▸ EXTRACT TO READ:
-- -- --
You were 17 when you read the book. How are you reconnecting with your teenage self here? There’s a scene where Lee shoots up and nods off to New Order’s “Leave Me Alone,” off the 1983 album “Power, Corruption & Lies.“ Were you listening to that as a kid? Then of course you have Sinead and Prince on the soundtrack, too.
I knew New Order very well at the time. Sinéad O’Connor [whose cover of Nirvana’s “All Apologies” opens the movie] was a big companion for me in my upbringing. “Leave Me Alone” is a song that made me feel very connected to this idea of anguish and loneliness, presumptiveness. It’s almost like the song is saying, “I don’t need anything but myself.” That moment is quite tragic. It’s happening while he is injecting heroin to soothe the anguish of this impossibility of connection with someone he knows he is connected with. To paraphrase it, it makes me think of the great moment Maurice Pialat, the great French filmmaker, won the Golden Palm [at Cannes 1987], and everybody was booing him, and he said, “If you don’t love me, then I don’t love you anymore.” That kind of Sisyphean arrogance that is met with a beautiful fragility. That’s why I thought the song is great. In a way, he is so arrogant and yet so fragile. He’s so ridiculous and yet so poetic.
Did you cast Daniel Craig because of “Love Is the Devil”? There he plays a queer man, the doomed lover of painter Francis Bacon, a libertine and tragic decadent who’s not unlike Lee.
I’ve been a fan of Daniel seeing “Love Is the Devil.” He plays George Dyer, the late lover of Bacon, who dies, suicidal. In that movie, both he and Derek Jacobi were incredible. I started to look at him more and more. He made a movie [“Enduring Love”] that he was amazing in. Every movie I bumped into with Daniel Craig, they were revelatory for me.
But what about the Bond movies? Anything there that proved useful for casting this character?
When he started to do Bond, also there I found in him the embodiment of an icon and legend in a way that was not submissive to the legend but was confronting it and making its own legend out of it, which is the quality of a real star. As a film historian, because I am that, because I have studied that and continue doing that, I have a very profound interest in the history of stardom. Very few actors, very few stars can call themselves actors, and very few stars can reclaim the power of going above the icons they play, and he’s one. When I spoke to my agent Bryan Lourd, and we were talking about who we saw for the role, and when the name of Daniel came about, I thought, “I wish.” We tried, and he said yes immediately, which tells you that cinema is the place for miracles and that people can not be judged.
-- -- --
▸ DATA LINES:
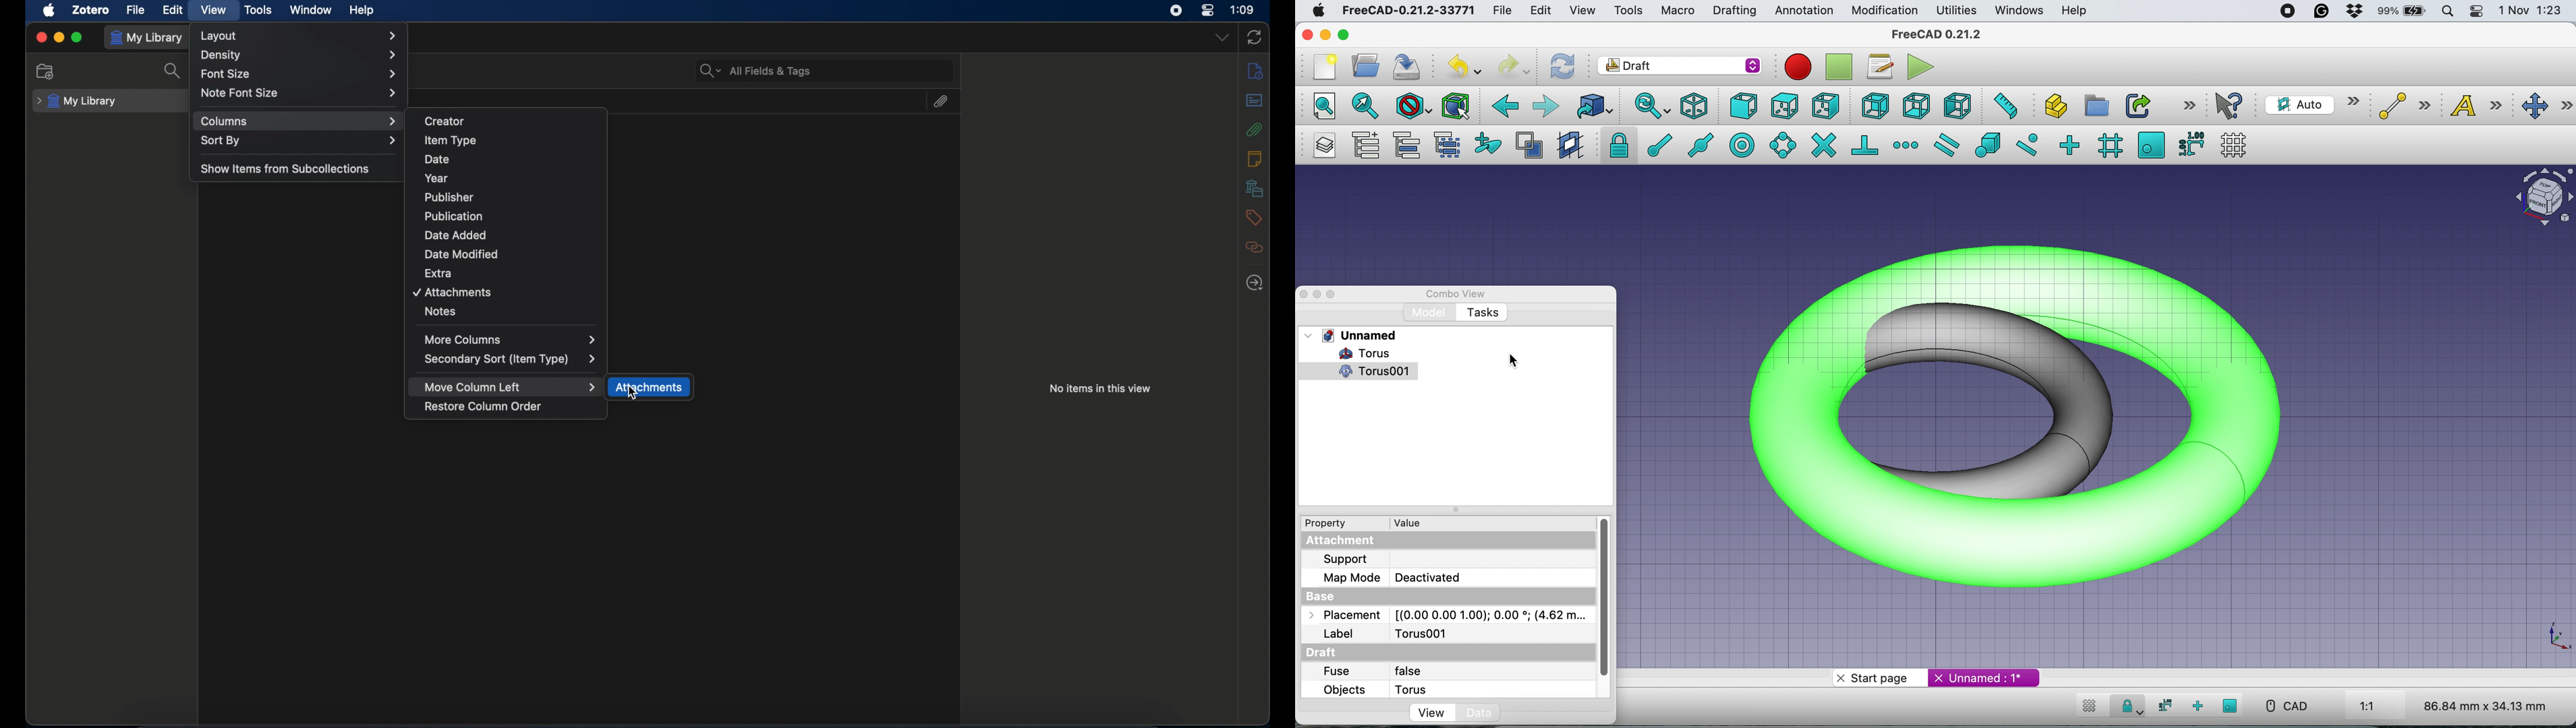  Describe the element at coordinates (1254, 158) in the screenshot. I see `notes` at that location.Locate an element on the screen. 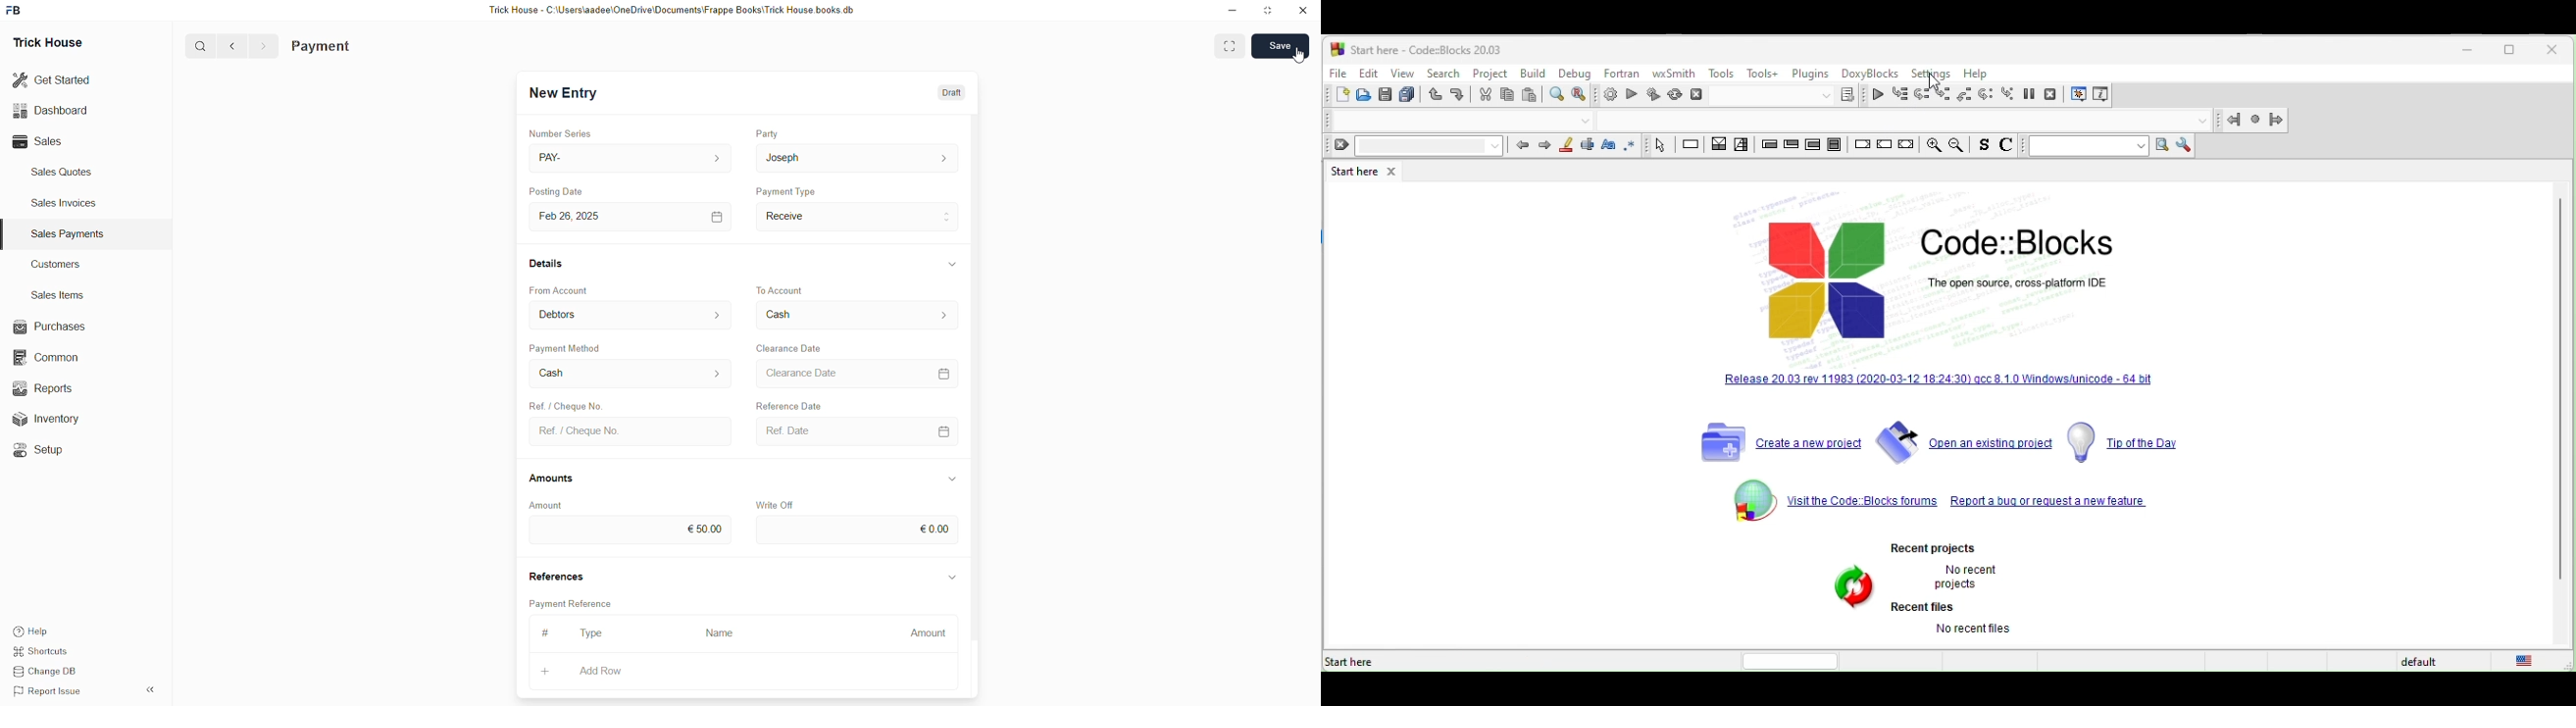  To Account is located at coordinates (782, 290).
-- -- --
▸ PROBLEM DETAILS:
Copy the interview word for word, beginning with the words "You were 17" and ending after the words "the soundtrack, too.".

▸ THE SOLUTION:
You were 17 when you read the book. How are you reconnecting with your teenage self here? There’s a scene where Lee shoots up and nods off to New Order’s “Leave Me Alone,” off the 1983 album “Power, Corruption & Lies.“ Were you listening to that as a kid? Then of course you have Sinead and Prince on the soundtrack, too.